A replicant is a machine. It's probably got a plug somewhere. It might have parts that resemble humans but it is not artificial life, because if it was, you wouldn't need to manufacture them. They were given brains to make it easier for them to be commanded, but the last model was so good it became self aware. Deckard states clearly (and is not-given-a-negative-answer) that the Nexus 6 know that they are machines.
And i'm not even done. It takes Deckard a minute of time to completely mess up Rachel's mind. Rachel needs to be kept in a contained environment because (well, it's illegal for her to exist on earth) otherwise she would become self-aware. With all likelyhood Rachel has just come out of the research laboratory and is a few days old. her brain must have been deliberately forced into a situation where it ignores her own memories of self. The implanted memory of Eldon's nice must contain images of Eldon's niece, it shouldn't be hard for anyone to notice that when you think about your past, you notice how, idk, you were taller, or your hair is of a different color.
Sentience in the Nexus 6 series si something which Tyrell didn't even think possible - it's not technology over which they have control.
And finally, there is the point that the film simply isn't about that.
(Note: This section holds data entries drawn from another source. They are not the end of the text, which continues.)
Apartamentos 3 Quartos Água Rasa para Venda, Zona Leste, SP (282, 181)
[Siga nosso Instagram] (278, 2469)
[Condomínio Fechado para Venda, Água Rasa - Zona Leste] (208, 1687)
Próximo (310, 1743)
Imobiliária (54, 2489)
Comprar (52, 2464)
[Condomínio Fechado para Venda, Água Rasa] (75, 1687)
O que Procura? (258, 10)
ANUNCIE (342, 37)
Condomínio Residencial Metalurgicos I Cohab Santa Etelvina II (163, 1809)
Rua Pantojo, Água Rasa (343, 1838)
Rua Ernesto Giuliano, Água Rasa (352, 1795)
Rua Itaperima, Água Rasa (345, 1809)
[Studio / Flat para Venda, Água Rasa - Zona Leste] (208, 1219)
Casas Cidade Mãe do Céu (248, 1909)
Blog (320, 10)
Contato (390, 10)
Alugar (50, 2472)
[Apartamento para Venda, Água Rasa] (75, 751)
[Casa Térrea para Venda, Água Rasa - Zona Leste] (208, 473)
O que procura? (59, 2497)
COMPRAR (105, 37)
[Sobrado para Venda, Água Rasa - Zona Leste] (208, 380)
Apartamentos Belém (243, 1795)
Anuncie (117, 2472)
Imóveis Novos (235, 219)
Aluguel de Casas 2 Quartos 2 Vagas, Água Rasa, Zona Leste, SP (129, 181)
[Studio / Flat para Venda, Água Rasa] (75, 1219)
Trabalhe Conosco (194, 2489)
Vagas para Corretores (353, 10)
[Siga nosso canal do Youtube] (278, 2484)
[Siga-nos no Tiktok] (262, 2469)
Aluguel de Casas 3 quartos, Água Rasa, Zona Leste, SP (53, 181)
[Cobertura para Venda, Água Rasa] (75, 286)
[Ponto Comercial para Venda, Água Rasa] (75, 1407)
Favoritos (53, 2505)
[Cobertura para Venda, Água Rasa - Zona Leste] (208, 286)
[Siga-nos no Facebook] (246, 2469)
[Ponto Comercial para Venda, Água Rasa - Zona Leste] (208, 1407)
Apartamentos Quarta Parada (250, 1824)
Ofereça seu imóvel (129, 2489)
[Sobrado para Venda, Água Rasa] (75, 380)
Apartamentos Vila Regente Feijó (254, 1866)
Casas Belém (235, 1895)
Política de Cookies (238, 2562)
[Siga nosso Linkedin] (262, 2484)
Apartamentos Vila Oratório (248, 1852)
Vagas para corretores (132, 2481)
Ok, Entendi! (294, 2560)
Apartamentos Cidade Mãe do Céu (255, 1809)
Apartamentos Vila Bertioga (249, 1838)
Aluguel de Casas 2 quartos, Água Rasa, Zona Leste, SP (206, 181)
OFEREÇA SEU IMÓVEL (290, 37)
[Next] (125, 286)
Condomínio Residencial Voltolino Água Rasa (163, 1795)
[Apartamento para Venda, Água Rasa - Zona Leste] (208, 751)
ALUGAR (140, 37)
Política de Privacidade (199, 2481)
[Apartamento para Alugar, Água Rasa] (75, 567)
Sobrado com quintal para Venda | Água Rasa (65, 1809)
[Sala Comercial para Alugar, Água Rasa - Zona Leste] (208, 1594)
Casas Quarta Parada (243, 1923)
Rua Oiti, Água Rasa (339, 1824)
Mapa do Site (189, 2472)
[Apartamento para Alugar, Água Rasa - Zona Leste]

This is what everyone just blatantly ignores. It's as if you read Animal Farm and genuinely thought it was about animals. It's the story of US, who are the protagonist, who are against enemy-because-different Replicants, and we then find out, we're not so different, you and i. What if Roy wasn't an android, but was actually human. What if the whole film is a dream, and reality is what we see in the billboards. What color is happiness.
because if it was, then it would have been told as you tell a film, about someone not knowing THEY ARE A CLONE ON THE MOON, sorry, i mean about not knowing they are a replicant, as you tell a a story about someone not knowing they are a replicant. You know, there's the bit where you discover you are a clone. And this becomes a rather important thing, because it's quite a big thing in your life when you discover that you are not really Rachel omg i did it agin, im sorry, that you discover you are not who you think you are.
because, you know, ALL blade runners could be replicants. They could be a model that has a human brain inside a replicant skeleton. they could be augmented. they could have cell walls reinforced with nanites. maybe EVERYONE has bioengineered components in their body, and just about everyone is vat-grown, but while everyone essentially still is human, the Nexus are just big machines, like the terminator. That's why replicant humans are ok and replicant replicants are a no-no. And this DOES NOT enter the story, because the story isn't about the cell structure of Deckard, but about him facing an enemy, and their differences uniting them.
When Clockwork Orange was released, people approached Kubrick and told him how happy they were that finally someone understood their need for ultraviolence. When Starship Troopers was written, it was criticized as being a hymn to fascism. There's idiots everywhere, and now it's even worse, there's idiots with computers. While it's easy to say "Scott tried to sell more Blade Runner DVDs by claiming there was a secret in the film we had not discovered (the man must google himself incessantly)" people who have absolutely no life are desperately trying to find a reason for their own existence by crapping all over a good film, regardless of the damage they make to its legacy. Because people are shit. Like, for example, the "actor" who wore the greenscreen suit on which Jar-Jar Binks was superimposed, who "admits that the theory where Ja-Jar is a Sith Master is true" because WHO THE ***** WOULD INTERVIEW HIM OTHERWISE, HE WAS JAR-JAR BINKS THE WORST CHARACTER EVER PUT ON FILM.